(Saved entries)
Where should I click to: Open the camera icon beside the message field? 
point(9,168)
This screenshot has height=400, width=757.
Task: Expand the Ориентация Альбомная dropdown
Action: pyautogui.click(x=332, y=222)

§ **What you are asked to do**: Give back the data above, repeating every record exactly.

§ **Solution for this exercise**:
Where should I click to: Open the camera icon beside the message field? 
point(9,168)
This screenshot has height=400, width=757.
Task: Expand the Ориентация Альбомная dropdown
Action: pyautogui.click(x=332, y=222)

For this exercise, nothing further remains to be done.